L’azienda deve effettuare una valutazione accurata del rischio allergeni e quindi stabilire delle procedure ben precise.
Gli USA sono talmente sensibili alla gestione degli allergeni, che alcune aziende gestiscono l’indicazione degli allergeni in etichetta addirittura come un CCP, gestione molto rara in Europa.
Restano naturalmente invariate tutti i principi basilari di buone norme di lavorazione (come formazione del personale, abbigliamento del personale, stoccaggio dei prodotti, ecc.) valide e assolutamente opportune sia in Europa che negli USA.
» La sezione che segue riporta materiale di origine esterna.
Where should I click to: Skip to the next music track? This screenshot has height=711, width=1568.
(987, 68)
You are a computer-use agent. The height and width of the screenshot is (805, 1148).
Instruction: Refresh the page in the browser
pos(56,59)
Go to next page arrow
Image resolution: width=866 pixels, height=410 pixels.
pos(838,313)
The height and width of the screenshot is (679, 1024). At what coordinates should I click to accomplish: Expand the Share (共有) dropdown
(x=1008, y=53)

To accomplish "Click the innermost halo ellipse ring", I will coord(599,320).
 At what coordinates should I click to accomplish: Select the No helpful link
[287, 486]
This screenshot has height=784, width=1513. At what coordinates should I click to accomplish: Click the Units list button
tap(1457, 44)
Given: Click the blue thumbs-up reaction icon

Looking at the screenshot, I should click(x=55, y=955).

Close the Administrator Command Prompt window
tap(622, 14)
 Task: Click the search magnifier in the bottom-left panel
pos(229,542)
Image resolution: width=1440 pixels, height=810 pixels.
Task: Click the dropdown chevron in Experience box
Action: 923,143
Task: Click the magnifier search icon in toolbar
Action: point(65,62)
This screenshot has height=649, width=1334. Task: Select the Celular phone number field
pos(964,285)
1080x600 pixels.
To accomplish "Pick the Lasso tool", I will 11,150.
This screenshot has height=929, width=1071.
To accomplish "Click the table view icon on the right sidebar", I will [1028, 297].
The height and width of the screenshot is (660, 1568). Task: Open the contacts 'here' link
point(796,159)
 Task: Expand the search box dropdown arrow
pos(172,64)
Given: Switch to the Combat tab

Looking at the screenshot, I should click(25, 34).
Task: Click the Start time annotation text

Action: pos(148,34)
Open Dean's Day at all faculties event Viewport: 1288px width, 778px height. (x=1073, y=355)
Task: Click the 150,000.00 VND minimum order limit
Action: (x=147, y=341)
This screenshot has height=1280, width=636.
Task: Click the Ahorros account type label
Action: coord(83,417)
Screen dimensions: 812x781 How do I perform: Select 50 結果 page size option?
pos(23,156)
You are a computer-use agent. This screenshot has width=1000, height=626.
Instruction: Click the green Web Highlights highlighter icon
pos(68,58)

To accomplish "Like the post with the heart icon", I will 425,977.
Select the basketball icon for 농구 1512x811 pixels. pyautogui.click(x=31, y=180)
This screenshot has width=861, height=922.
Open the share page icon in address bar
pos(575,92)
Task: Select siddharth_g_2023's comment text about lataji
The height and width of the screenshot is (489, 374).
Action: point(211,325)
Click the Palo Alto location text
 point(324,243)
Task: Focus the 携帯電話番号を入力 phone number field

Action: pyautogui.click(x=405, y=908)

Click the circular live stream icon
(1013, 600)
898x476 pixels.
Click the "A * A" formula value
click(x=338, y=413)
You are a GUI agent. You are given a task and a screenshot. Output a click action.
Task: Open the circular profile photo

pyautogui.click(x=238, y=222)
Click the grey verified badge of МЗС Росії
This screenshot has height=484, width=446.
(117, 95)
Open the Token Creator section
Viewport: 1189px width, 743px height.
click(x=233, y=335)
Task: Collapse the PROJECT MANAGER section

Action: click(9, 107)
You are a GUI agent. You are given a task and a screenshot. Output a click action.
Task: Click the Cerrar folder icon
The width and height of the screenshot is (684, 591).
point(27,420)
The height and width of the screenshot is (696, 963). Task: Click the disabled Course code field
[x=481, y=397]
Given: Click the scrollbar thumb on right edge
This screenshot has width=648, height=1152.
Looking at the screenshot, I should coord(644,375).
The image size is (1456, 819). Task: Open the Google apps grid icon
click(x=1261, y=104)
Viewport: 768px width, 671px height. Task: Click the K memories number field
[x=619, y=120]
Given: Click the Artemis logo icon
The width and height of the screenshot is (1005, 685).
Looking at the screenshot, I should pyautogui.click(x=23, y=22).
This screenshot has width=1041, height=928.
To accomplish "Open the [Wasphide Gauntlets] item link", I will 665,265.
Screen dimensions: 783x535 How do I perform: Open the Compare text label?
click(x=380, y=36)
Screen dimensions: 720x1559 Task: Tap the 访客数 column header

L’HACCP esiste ancora? O lo dobbiamo “rottamare” con l’ HARPC?
I sistemi di gestione per la sicurezza alimentare secondo il GFSI – quali gli europei BRC e IFS – sono all’altezza del FSMA americano?
Per molte aziende che esportano negli USA (ma anche per il mercato interno americano) è già in vigore il Preventive Controls for Human Food Regulations che fa parte del FSMA (Food Safety Modernization Act); per la maggior parte delle aziende (al di sotto dei 500 dipendenti), lo sarà entro settembre 2017.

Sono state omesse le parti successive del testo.